The A33’s movie mode is a positive step-up beyond what most DSLR cameras can achieve. The 1080i quality is good but it’s really with the new full-time phase detection autofocus that a true difference is made. When set into AF the camera can continuously and seamlessly focus with great accuracy during recording and it’s far faster than anything before it on this front. However, the autofocus is either on or set to manual with no half-way house for more complex control such as fixing focus mid-recording. For example, an interrupting subject walking through the frame will cause the camera to rapidly compensate and draw focus closer for that particular incident. The lens isn’t especially fluid in the zoom department either which can make for rather ‘clunky’ zooming if recording using the manual mode. And despite the rear LCD screen’s widescreen ratio it’s not possible to accurately pre-frame prior to recording as the 3:2 ratio is a different crop to the 16:9 movie one (it gives the appearance of having slightly ‘zoomed in’) when hitting the one-touch movie button which, upon being pressed, causes a brief half second blackout and delay prior to recording. However, despite the 18-55mm kit lens being audibly noisy there is an external microphone port available for more professional recording possibilities. On the one hand this is the best automated movie mode you could hope to buy, but in its initial state there’s plenty of room for improvement – something the forthcoming a700 replacement camera will more than likely take command of.
The all-new 15-point autofocus system has three cross-type sensors towards the centre for faster and more accurate use in both portrait and landscape orientation. Focus is steady and relatively quick, though the arrangement of the AF points is generally quite centralised on the sensor, so don’t expect more detailed edge-to-edge focusing. Objects with limited colour or contrast can also throw a spanner in the works with focus struggling to find a final point. An issue with many Sony DSLR cameras, as well as the A33, is the lack of an AF assist lamp. Instead the flash can pop up and pre-flash the scene to attempt to gain a read, but this is more distracting and less proficient than an AF lamp would be. With the 18-55mm kit lens on the front some impressively close-up macro shots were possible, whether shooting at the wide 18mm or longer 55mm end it was possible to focus on a subject as close as approximately 12cms from the lens.
Despite all the tech-wizardry on the inside, the A33 is caimed at both the newcomer as well as the more familiar enthusiast. In the menus a brief pause over a specific mode or option will bring up a simple explanation in English of what that mode does to make everything that bit more accessible. Leave the camera sat it playback mode unattended for about, though, and it’ll auto-play through your videos without so much as pressing a button.
Image Quality & Value
Sony Alpha SLT-A33 review – Image Quality
Sony A33 review – Tone & Exposure
As the translucent sensor can only pass some 70% of light to the sensor for final exposure, there is the obvious query as to whether this third of a stop loss in light affects final image quality and exposure. The short answer is ‘no’ as, unlike film of old, image sensors don’t have a fixed sensitivity as such. The A33 takes on board the loss of light and adjusts processing accordingly to compensate. Theoretically there could be a very slight variation in the resulting quality, but side by side testing with the NEX-3 showed exposure and ISO test chart images from both cameras to be very similar. It’s also worth noting that just because less light is reaching the sensor that you needn’t make any calculations differently to normal.

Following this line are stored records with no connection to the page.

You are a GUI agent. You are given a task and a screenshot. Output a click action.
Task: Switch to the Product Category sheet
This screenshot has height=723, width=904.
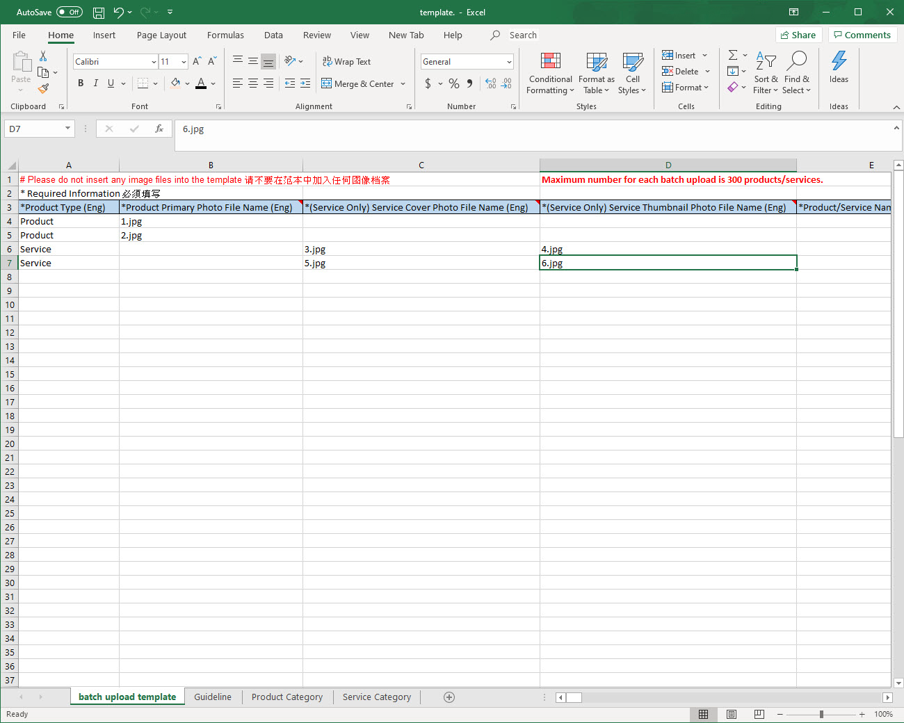[x=286, y=697]
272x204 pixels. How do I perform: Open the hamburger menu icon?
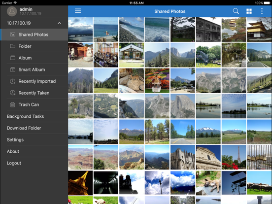pyautogui.click(x=78, y=11)
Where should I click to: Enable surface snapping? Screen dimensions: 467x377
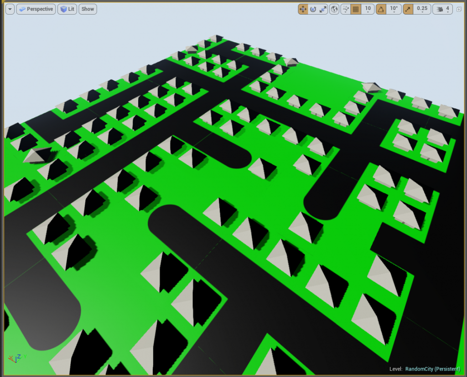[345, 9]
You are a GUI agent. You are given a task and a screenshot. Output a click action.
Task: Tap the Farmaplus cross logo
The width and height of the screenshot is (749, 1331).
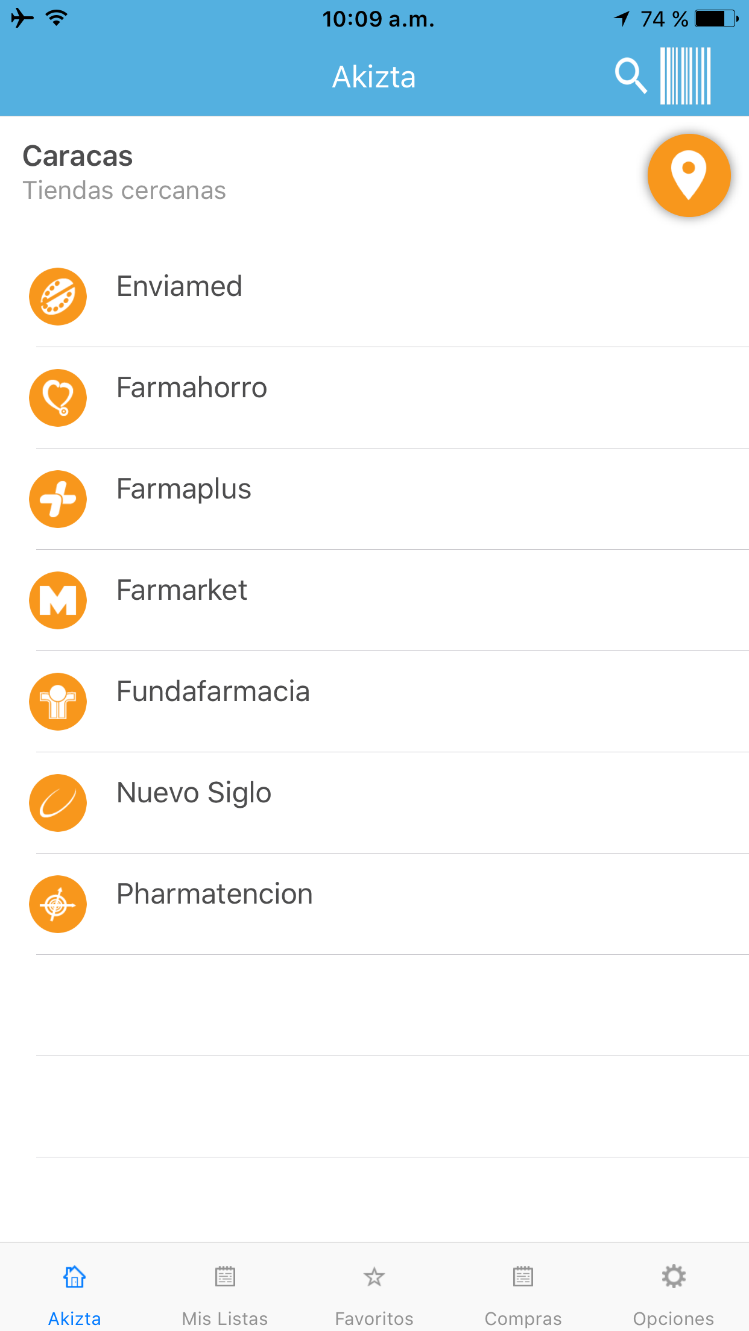58,499
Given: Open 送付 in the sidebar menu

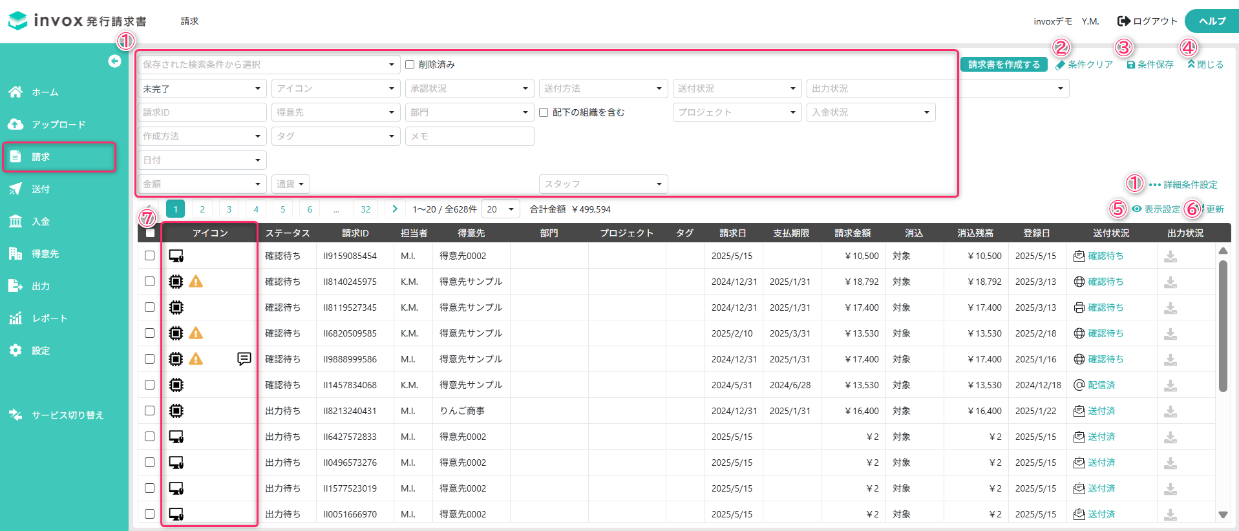Looking at the screenshot, I should 41,189.
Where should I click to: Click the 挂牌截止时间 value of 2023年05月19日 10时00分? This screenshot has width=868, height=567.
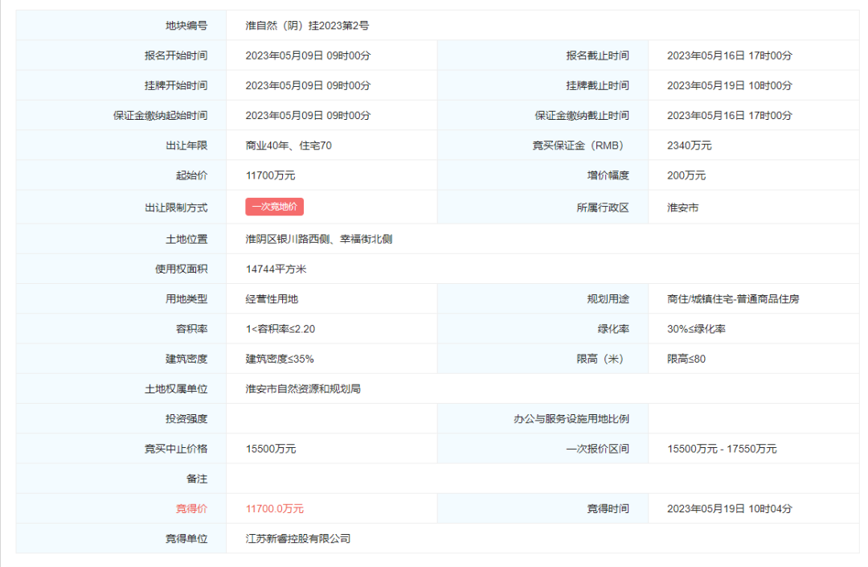[x=729, y=85]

Final images are well exposed though this can occasionally be tricky to ascertain with precision on the LCD screen compared to when viewing on a computer screen.
Another much-talked about issue is the apparent ghosting that this new system causes – which can in very extreme and particular circumstances cause a subtle ghost to appear very closey to clipped-out highlights. However the ghost is much fainter than the full highlight and is also only off-set from the original by such a small degree that it won’t be noticeable in the majority of real world images. To test for this issue a series of openings were backlit on a lightbox yet there was no evidence of ghosting until some overexposure led to clipping in the highlights.
Sony A33 review – RAW/JPEG
The supplied Image Data Converter SR software reads the ARW-format Raw files and a future update from Adobe, Apple, etc will see full compatibility with Photoshop, Aperture and other programs.
Testing a variety of ‘standard’, long exposure and high ISO images the main difference between Raw files and their JPEG counterparts can be seen as the ISO sensitivity rises. At ISO 12,800 the Raw files have far less colour noise and the JPEG processing appears more grainy in an attempt to provide some perceptive sharpness. In all circumstances the JPEG files are processed with more contrast and sharpening.
Sony A33 review – Colour & White Balance
As well as the ‘Standard’ colour mode the A33 has a variety of other Creative Styles which can shift into ‘Vivid’, ‘Sunset’, ‘Portrait’ and ‘Black & White’. Not over-doing the number of options allows quick adjustment between the options and the subtle white-point shift made in each mode is pleasing. Black & White was also a lot of fun.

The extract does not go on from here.